I need a little help understanding Chef libraries and where method
definitions are held in the class tree. I am trying to teach some of my
colleges about libraries and custom resources and found that I could not
answer the questions I pose below.
In the past I have always written libaries one of two ways
###########
# way one #
###########
module Foo
module Bar
def my_method
true
end
end
end
Chef::Recipe.send(:include, ::Foo::Bar)
Chef::Resource.send(:include, ::Foo::Bar)
Chef::Provider.send(:include, ::Foo::Bar)
Now in any Chef recipe I can use my_method without any class prefixing (just call my_method)
I know this is some what or very much discouraged as monkey patching
your own method names into the "official" class space is likely to do harm
when your name overwrites a previously existing method
###########
# way two #
###########
From Customizing Chef (Cowie) -- I also have been using this format
class Chef::Recipe
class Company
def self.my_method
true
end
end
end
Now in any Chef recipe I can use Chef::Recipe::Company.my_method() or Company.my_method()
This puts all of my methods in a custom namespace which prevents
conflicts. The only very small issue is that I have to prefix the calls
with their container class.
################
# Question One #
################
I have never bothered to ask this but now I will. In the discouraged paradigm of including my custom methods in 3 namspace classs
Chef::Recipe.send(:include, ::Foo::Bar)
Chef::Resource.send(:include, ::Foo::Bar)

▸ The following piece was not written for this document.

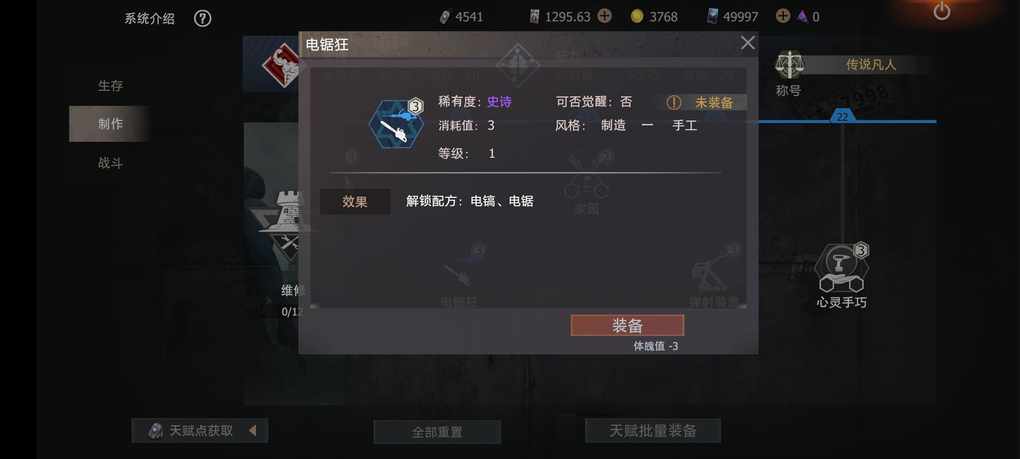The height and width of the screenshot is (459, 1020).
Task: Tap the level 22 progress marker
Action: pos(842,116)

Chef::Provider.send(:include, ::Foo::Bar)
I get whey have to beincluded into Chef::Recipe -- what is the need for the include into Chef::Resource and Chef::Provider?
################
# My Confusion #
################
I was recently looking at some of the Chef maintained community
cookbooks and came across a lot of library files that had plain old
method definitions such as:
def my_method
true
end
And then these were used in Recipes with their bare names, as if they had just been automatically include into Chef::Recipe.
################
# Question Two #
################
When you define a method in a library file that does not have an defined outer class or module:
(1) Which class do these methods live in?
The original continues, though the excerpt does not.